UK House Prices Drop Most Since 1990, Retail Index Plunges
August 28th, 2008Via: Bloomberg:
U.K. house prices declined at the fastest annual pace in almost two decades and an index of retail sales plunged to a 25-year low in August as Britain’s economy edged closer to a recession.
The average value of a home fell 10.5 percent to 164,654 pounds ($301,500), the biggest drop since the final quarter of 1990, Nationwide Building Society said today. A gauge of retail sales fell to minus 46 from minus 36 the previous month, the Confederation of British Industry said in a separate report. That’s the lowest since its survey began in July 1983.
Today’s reports indicate Britain is heading for its first recession since the early 1990s after stagnating in the second quarter as higher living costs hurt spending and the credit squeeze ripples through the economy.
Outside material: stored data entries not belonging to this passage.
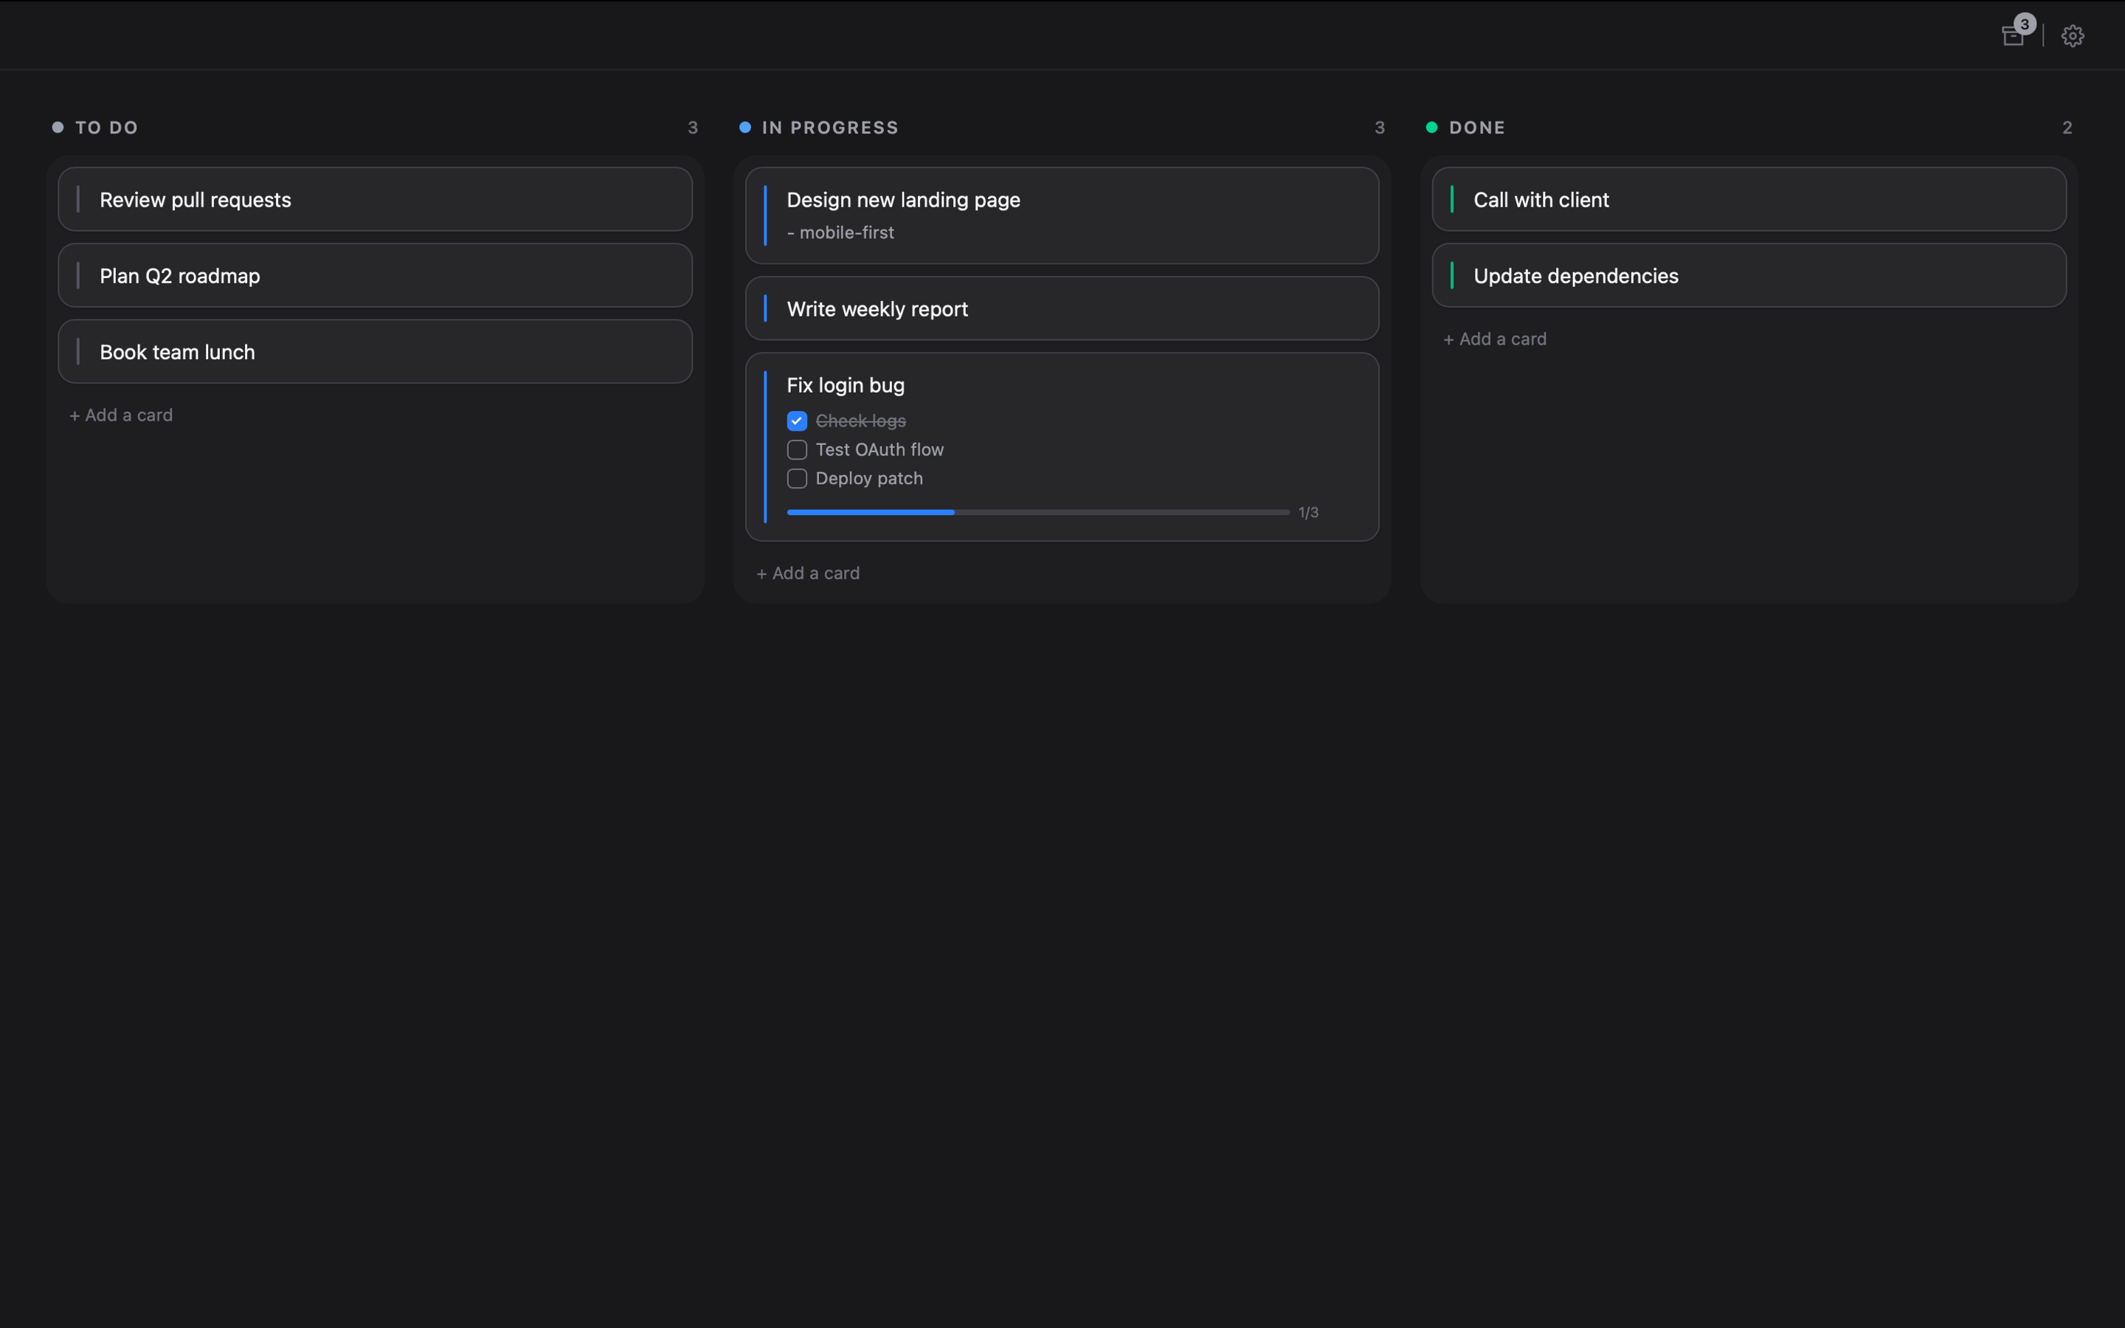Open the Call with client card
Screen dimensions: 2125x1328
[1748, 199]
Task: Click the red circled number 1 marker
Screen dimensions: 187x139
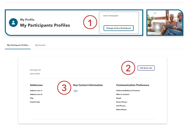Action: tap(90, 23)
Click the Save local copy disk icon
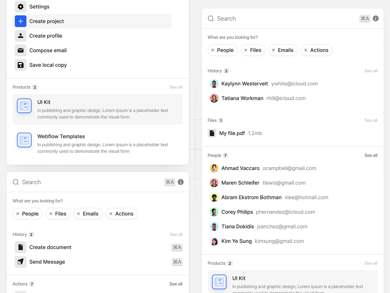Screen dimensions: 390x293 (20, 65)
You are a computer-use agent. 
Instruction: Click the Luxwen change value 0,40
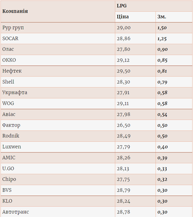point(162,147)
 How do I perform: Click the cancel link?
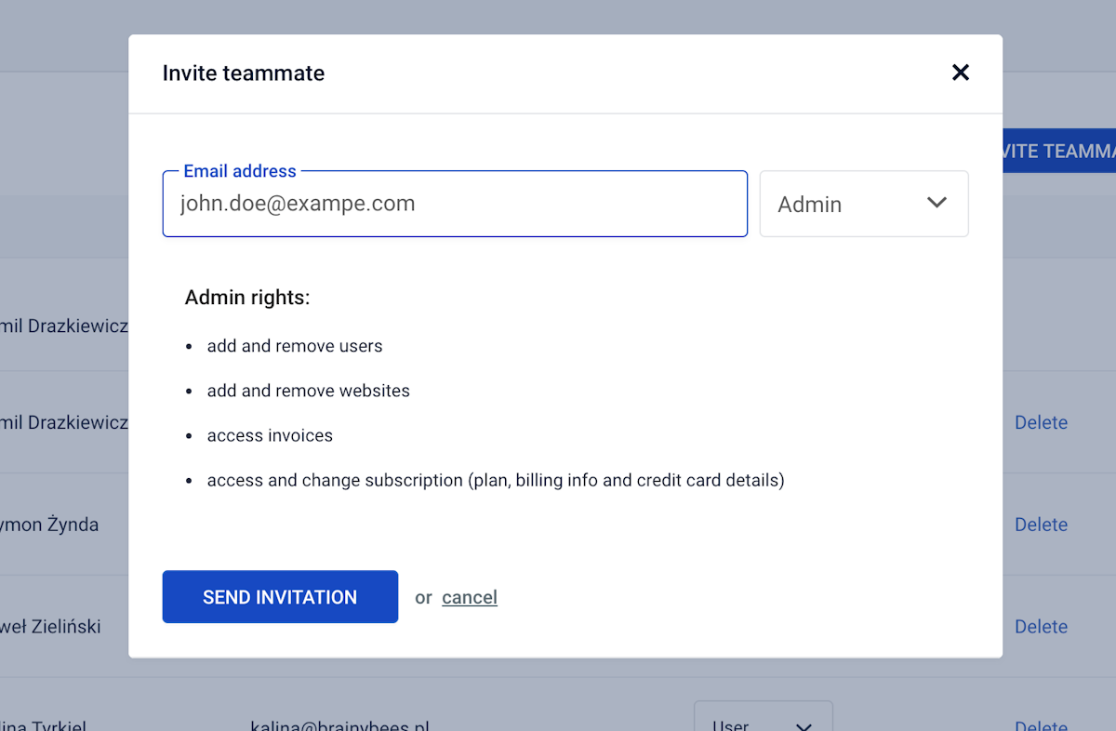tap(470, 597)
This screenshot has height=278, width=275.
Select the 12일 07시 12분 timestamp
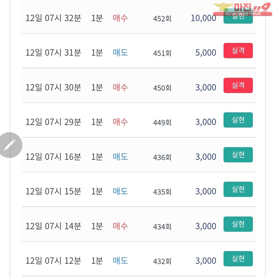(53, 261)
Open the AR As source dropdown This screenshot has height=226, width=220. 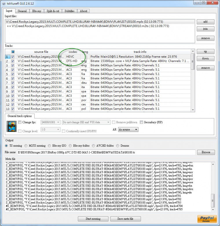[x=128, y=130]
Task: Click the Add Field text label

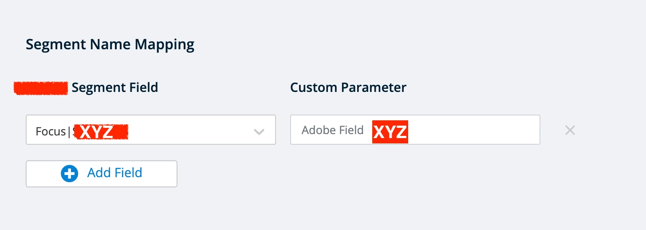Action: pos(114,173)
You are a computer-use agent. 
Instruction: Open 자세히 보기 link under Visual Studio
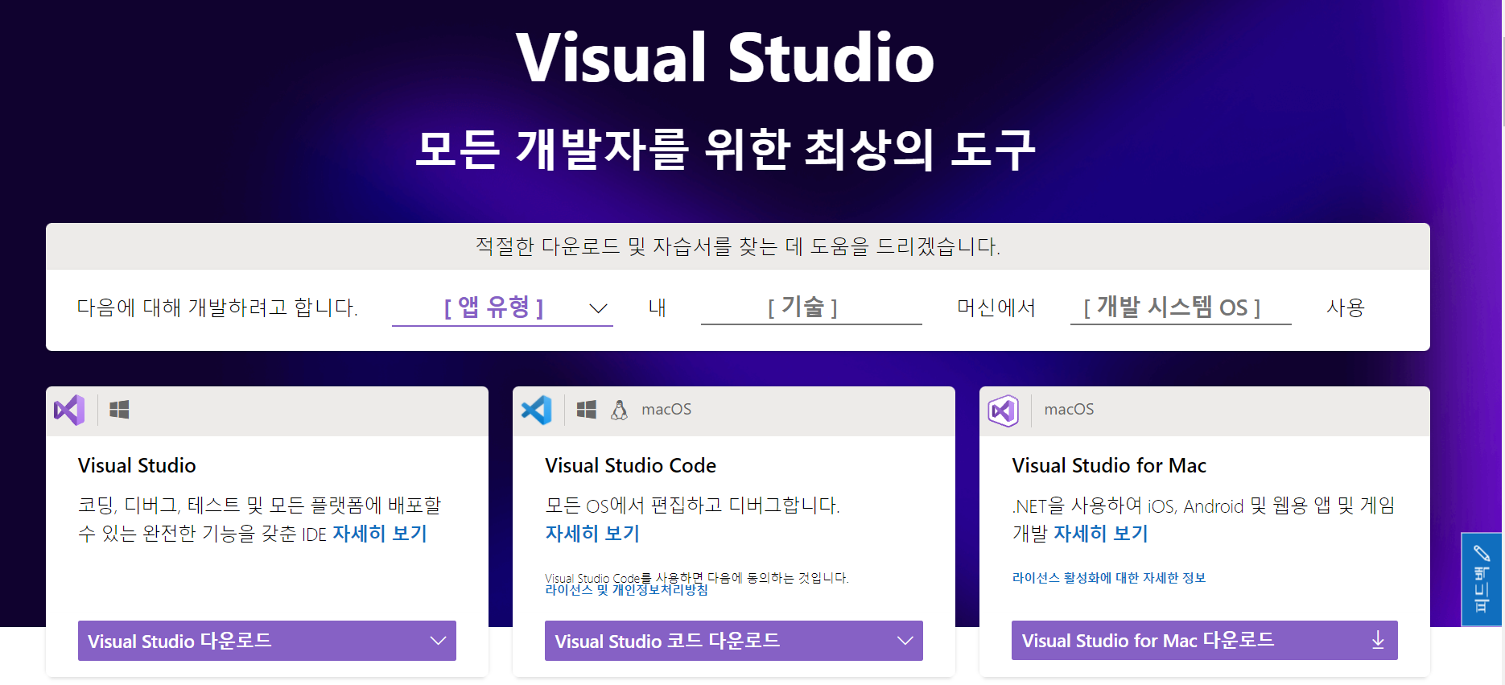[x=380, y=534]
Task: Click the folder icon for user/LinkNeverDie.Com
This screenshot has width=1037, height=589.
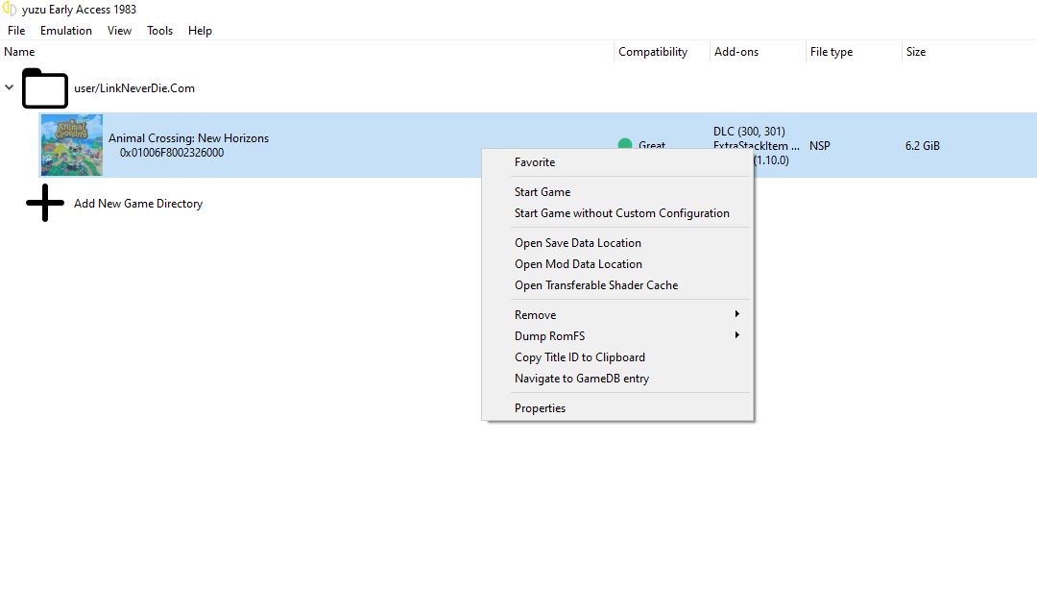Action: tap(45, 88)
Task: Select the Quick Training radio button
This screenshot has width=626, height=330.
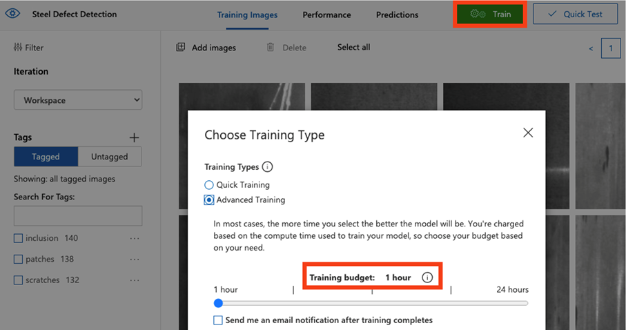Action: click(209, 185)
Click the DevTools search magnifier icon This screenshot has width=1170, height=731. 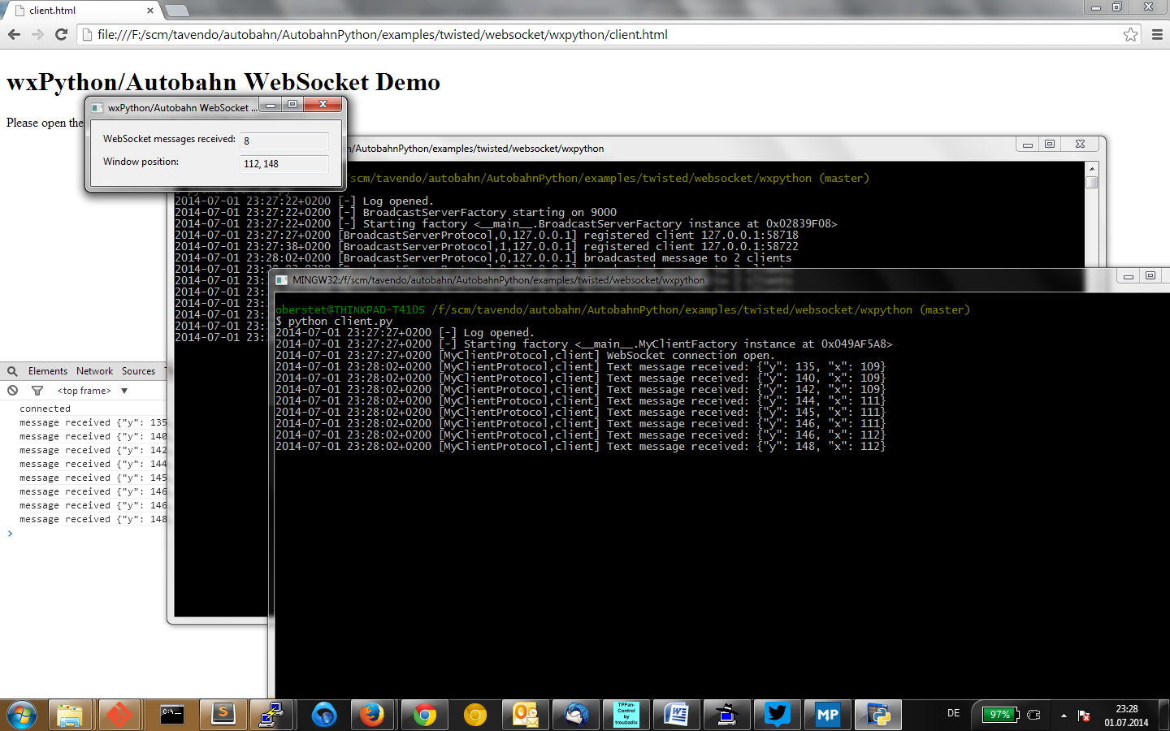pyautogui.click(x=12, y=371)
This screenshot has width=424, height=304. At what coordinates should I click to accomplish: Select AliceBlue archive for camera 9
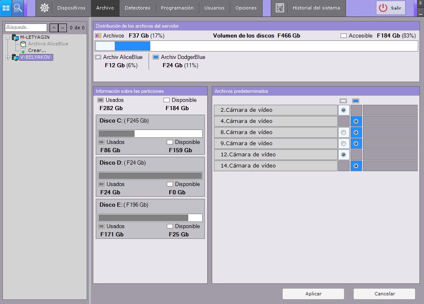[343, 144]
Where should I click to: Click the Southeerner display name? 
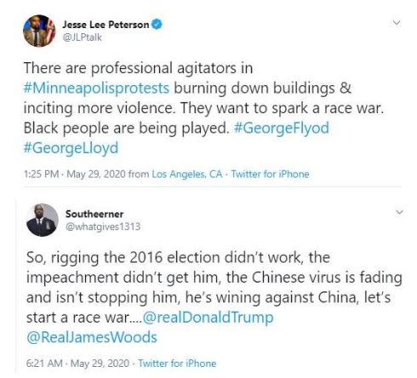click(94, 214)
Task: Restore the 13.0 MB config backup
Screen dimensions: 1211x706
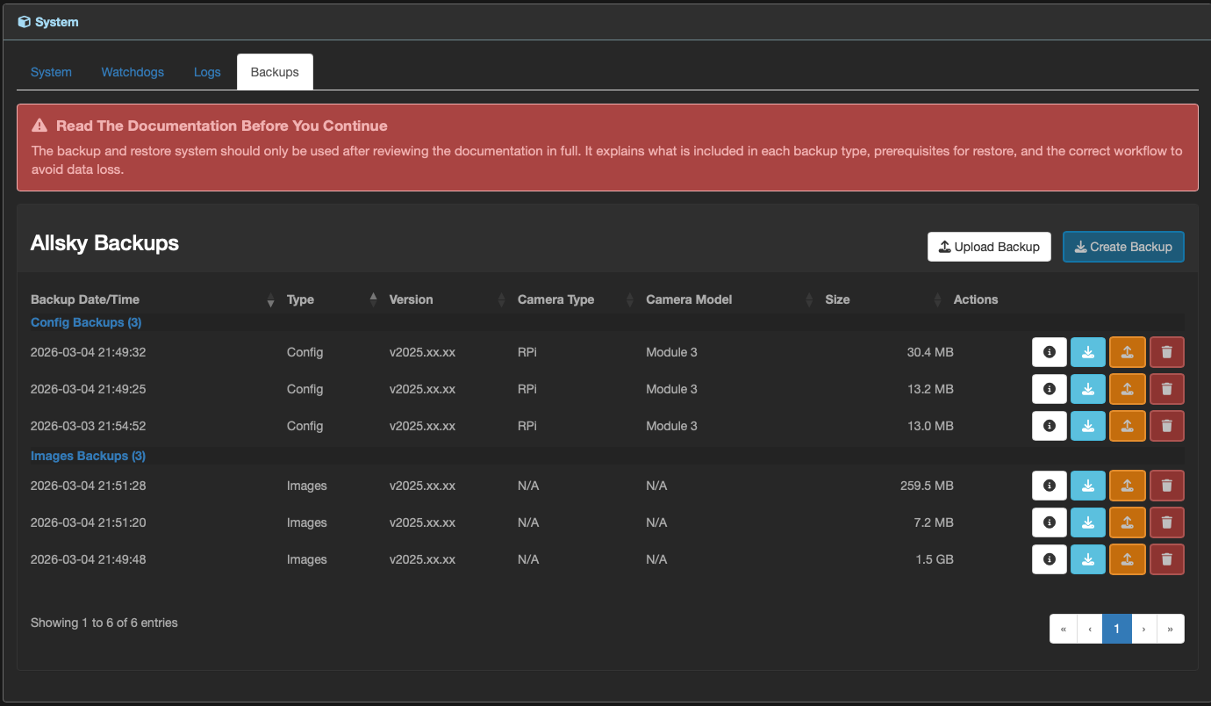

As the outlook worsens, economists at banks including Societe Generale SA and Bank of America Corp. now forecast the Bank of England will be forced to set aside inflation concerns and cut interest rates this year.
“The big issue is how long and how severe” the U.K.’s recession is going to be, said Jim O’Neill, head of global economic research at Goldman Sachs Group Inc. “We’re in it. It shouldn’t be news anymore.”
U.K. government bonds rose. The yield on the two-year gilt dropped 3 basis points to 4.46 percent at 12:30 p.m. in London.
House prices declined 1.9 percent from a month earlier, the 10th consecutive decline in values, Nationwide said. Meanwhile, retailers’ pessimism deepened to the lowest on record, with the quarterly index of stores’ business situation falling to minus 38 from minus 17 in May, today’s report showed. The CBI survey was conducted between July 29 and Aug. 13.
Brutal Recession
“The CBI figures look even worse that what we saw in the troughs of the last recession, and that was brutal,” said Ross Walker, an economist at Royal Bank of Scotland Group Plc in London.
The U.K. had five straight quarters of contraction starting in the third quarter of 1990. Home values lost 13 percent of their value in three years and unemployment almost doubled, rising to 9.9 percent in April 1993. The jobless rate was 2.7 percent in July.